Hiroki’s next film, Midori, was another drama about adolescent emotions, focusing on a disaffected high school girl who feigns illness to spend time with her boyfriend. Female protagonists continued to be central to Hiroki’s most interesting work, which dealt with young adults and with their sexual conduct in the fragmented society of modern urban Japan. Tokyo Trash Baby, Vibrator, and Girlfriend: Someone Please Stop the World were all moving, understated films about lonely, alienated women seeking solace in romantic fantasy and transient attachments.
Hiroki shot these films on digital video, and his informal style, with its loose compositions and low-key performances, effectively dramatized the haphazard lives of his protagonists, insecure both in work and relationships. Darker and more melodramatic in the plot was L’Amant (2004), a coolly observed account of a teenage schoolgirl who sells herself for a year as a sex slave to three brothers. By refusing to pass judgment on the perverse actions it depicted, Hiroki’s detached style forced the viewer to confront his own taboos. The director again explored the extremes of sexual behavior in M (2006); described by Jasper Sharp as “a Belle de Jour for the internet age,” it charted the experiences of a housewife who begins to work as a prostitute after receiving an email from a dating website.

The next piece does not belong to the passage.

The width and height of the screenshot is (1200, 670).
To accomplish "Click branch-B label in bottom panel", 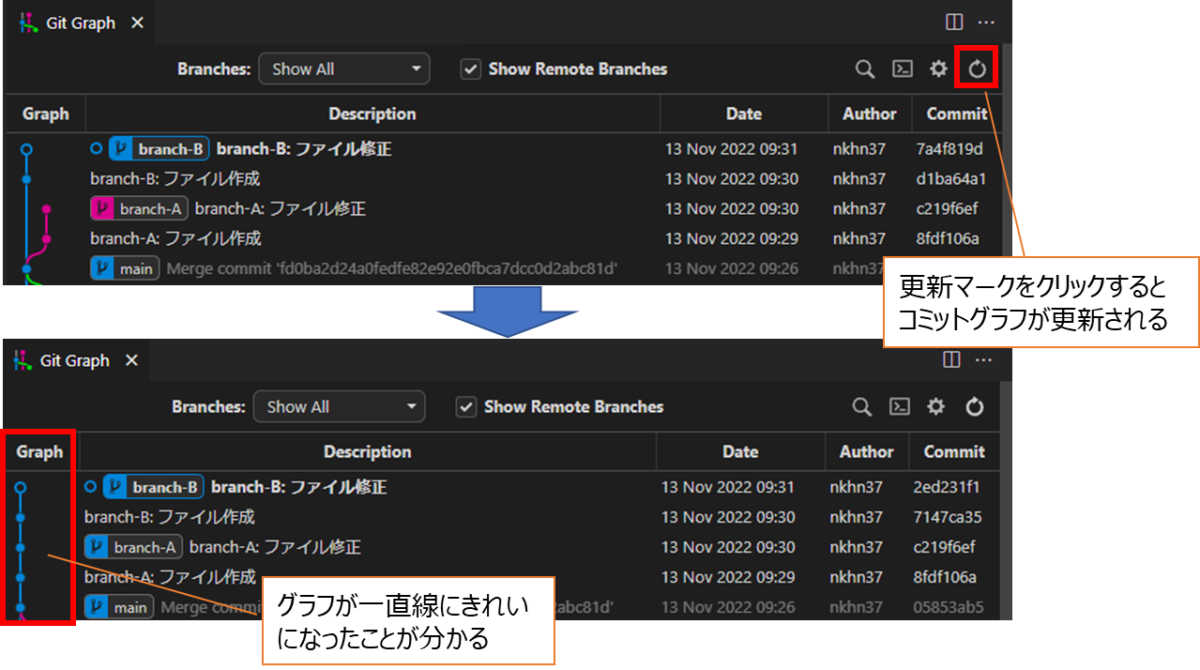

Besides these troubling and emotionally complex films, The Silent Big Man was an unexpectedly chaste academic work, set safely in the past, and prettily photographed against the scenic backdrops of the Inland Sea. Recalling Keisuke Kinoshita in its story of a mute teacher assigned to an island school, it lacked Kinoshita’s skill for melodrama, and though Hiroki’s dry style restrained its sentimentality somewhat, he seemed ill suited to the material.
Happily, with It’s Only Talk, a subtly compelling chronicle of the life of an unemployed thirty-something woman suffering from manic depression, Hiroki returned to his more fruitful preoccupation with the problems of contemporary urban life. Here his use of locations in Tokyo’s down-at-heel Kamata district was especially well judged, anchoring the drama in a near-documentary record of a specific place. Love on Sunday, meanwhile, revisited the territory of the director’s earliest mainstream features, exploring adolescent emotions as it charted a teenage girl’s last 24 hours in her country home. In his recent work, Hiroki has proved himself one of the modern Japanese cinema’s most intelligent students of character, as well as one of the most precise analysts of Tokyo’s twenty-first-century zeitgeist and Japan’s twenty-first-century malaise.